Re: slapd 2.3.19 freezes up

Krishna Sivaramapuram wrote:
It looks to me that this fix is already in 2.3.19. I do see some references to BDB 4.3 having some issues... But the details are very sketchy. I'm not sure if people are seeing similar kind of issues...

There are additional related fixes that are only in 2.3.20.

The other possibility I'm thinking off is a possible bug in the Centos OS itself.

If I have to move to Solaris from Centos, I'm not sure if the DB files are completely portable... Sleepycat does say that the DB files are all portable. If anyone has tried this kind of stuff, I'd like to know about their experience.

As usual, the advice for migrating is to use slapcat/slapadd.

As of release 2.3 there are no byte-order dependencies in back-bdb/hdb's database files, and they can be moved freely among different machines, provided the word size is the same. (I.e., all 32 bit or all 64 bit.) There is no such portability for back-ldbm or anything in 2.2 and earlier.

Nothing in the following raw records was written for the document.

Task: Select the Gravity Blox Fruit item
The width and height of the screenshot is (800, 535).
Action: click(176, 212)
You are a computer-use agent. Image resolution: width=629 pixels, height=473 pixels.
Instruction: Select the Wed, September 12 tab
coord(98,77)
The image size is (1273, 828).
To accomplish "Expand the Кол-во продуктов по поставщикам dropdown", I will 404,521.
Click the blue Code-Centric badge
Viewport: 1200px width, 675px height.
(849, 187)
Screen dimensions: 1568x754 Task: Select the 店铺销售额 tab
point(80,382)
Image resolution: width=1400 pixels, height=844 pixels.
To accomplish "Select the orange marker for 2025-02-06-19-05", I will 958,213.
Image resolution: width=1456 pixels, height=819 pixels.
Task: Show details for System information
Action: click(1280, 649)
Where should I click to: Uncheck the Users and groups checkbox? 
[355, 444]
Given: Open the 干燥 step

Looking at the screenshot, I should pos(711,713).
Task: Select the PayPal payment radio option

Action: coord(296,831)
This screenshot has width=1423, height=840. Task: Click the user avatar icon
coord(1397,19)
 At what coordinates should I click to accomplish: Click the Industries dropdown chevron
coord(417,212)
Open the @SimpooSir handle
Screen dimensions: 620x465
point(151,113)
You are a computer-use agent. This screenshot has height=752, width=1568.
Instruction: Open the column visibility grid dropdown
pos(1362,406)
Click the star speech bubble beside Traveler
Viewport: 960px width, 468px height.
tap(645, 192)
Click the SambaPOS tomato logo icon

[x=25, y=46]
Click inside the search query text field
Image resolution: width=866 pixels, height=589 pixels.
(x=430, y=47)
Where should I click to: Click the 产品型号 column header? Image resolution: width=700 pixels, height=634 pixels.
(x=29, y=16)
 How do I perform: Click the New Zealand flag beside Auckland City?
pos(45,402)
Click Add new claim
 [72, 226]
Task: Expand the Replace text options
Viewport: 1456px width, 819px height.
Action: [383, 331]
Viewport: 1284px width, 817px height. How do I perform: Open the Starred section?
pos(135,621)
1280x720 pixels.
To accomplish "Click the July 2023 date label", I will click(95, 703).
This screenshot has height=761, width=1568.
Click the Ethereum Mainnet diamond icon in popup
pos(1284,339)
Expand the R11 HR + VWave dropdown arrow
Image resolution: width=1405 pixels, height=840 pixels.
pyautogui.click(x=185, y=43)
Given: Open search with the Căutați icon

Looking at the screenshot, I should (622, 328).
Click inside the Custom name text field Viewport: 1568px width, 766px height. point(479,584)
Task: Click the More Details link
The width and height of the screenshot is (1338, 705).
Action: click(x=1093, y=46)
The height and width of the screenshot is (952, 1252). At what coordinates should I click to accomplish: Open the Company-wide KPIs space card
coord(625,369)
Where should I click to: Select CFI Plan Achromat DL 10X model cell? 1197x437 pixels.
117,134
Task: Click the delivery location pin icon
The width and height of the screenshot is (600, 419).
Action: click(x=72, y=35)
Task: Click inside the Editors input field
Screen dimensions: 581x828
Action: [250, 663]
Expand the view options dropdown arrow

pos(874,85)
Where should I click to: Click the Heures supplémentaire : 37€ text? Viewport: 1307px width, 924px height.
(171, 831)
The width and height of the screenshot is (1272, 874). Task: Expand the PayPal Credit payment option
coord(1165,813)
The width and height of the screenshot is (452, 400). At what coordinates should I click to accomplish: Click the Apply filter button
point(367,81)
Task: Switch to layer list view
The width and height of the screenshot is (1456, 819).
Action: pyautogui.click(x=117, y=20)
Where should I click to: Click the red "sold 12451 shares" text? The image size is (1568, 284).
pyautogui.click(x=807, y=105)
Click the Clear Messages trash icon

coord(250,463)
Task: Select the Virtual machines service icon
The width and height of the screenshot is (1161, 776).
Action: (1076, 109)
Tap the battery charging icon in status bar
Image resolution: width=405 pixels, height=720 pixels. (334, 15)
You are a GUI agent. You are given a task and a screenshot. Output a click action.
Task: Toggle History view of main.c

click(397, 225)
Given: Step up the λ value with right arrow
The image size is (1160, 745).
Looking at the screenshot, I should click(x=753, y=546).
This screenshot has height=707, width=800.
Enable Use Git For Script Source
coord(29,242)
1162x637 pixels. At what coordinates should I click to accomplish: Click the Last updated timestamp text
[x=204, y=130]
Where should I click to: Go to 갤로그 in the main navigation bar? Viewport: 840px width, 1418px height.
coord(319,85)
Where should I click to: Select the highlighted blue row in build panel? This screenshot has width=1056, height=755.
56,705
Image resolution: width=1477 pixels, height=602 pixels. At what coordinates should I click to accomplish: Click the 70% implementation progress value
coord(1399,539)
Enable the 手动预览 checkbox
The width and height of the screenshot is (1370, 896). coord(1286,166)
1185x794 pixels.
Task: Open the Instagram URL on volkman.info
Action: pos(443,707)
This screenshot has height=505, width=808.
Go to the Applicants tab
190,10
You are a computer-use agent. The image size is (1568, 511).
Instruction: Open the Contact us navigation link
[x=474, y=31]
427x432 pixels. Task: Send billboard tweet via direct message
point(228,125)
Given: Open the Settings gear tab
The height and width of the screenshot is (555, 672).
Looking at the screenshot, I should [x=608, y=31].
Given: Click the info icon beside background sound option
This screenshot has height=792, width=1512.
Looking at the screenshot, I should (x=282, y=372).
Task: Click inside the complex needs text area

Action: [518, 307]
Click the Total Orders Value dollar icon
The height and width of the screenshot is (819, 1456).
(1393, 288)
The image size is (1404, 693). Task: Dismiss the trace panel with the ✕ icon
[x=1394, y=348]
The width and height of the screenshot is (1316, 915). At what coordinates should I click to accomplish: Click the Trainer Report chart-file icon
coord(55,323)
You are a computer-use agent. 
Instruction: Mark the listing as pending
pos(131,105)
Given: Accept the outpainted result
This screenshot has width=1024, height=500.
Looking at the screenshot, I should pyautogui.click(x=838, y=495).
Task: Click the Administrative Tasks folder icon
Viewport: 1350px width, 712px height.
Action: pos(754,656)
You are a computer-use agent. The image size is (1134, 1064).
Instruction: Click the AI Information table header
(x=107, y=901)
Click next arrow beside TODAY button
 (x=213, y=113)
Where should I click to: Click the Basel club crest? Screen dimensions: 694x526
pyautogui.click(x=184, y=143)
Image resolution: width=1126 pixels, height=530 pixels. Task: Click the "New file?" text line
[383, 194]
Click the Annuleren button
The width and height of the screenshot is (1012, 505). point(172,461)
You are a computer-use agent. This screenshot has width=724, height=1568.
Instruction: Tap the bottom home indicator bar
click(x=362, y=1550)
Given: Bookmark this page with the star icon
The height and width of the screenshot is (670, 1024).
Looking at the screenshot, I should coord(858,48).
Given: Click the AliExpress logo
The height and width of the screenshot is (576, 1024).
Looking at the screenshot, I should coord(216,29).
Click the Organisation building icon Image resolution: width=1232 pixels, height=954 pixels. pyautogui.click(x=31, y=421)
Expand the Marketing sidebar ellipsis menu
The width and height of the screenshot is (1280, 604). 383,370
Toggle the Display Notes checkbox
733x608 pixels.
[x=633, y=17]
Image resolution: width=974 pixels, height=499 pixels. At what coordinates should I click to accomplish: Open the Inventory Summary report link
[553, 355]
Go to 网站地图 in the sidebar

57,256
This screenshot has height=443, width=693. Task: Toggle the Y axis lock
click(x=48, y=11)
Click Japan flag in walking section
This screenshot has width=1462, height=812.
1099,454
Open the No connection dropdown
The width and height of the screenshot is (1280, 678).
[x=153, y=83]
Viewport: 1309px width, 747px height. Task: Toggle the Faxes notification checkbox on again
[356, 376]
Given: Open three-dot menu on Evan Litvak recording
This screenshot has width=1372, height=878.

Currently I'm not sure if any of these solutions will fix the problem.

It may be worthwhile to test your deployment on Solaris. I've found SMP support on the 2.6 kernel series to be pretty unstable; I'm now running 2.6.14 with additional hand-picked patches to keep my dual-core AMD64 running. Even then, I can reliably lock it up hard with a simple combination of test clients. Watching all the traffic on the linux-kernel mailing lists has not given me any sense that stability has improved in 2.6.15 or .16.


David Hawes wrote:
On Sunday 26 February 2006 00:47, Howard Chu wrote:
Krishna Sivaramapuram wrote:
I have a pretty serious issue in my environment... I've around 6
million nodes in my ldap tree... And this server is running on a box
with the following linux configuration...

Cent0S 4.0 (basically redhat enterprise 4.0)
upgraded to a smp kernel

We are using Openldap 2.3.19 with BDB 4.3.29.
Try 2.3.20. As noted many times on this list, BDB 4.3 is not recommended.

I have seen similar things in my production environment (4.2.52 + patches). The first time I noticed this all three nodes of a load balanced pool reached this state within 30 minutes after all the servers had been up for approximately 24 hours. It has happened much more sporadically since that time. The server would accept new connections, but nothing would be logged by slapd and no results would be returned.

I have been trying to collect more data on this problem to post it, but was wondering if perhaps this was a know issue and is fixed in 2.3.20 (maybe ITS#4385?).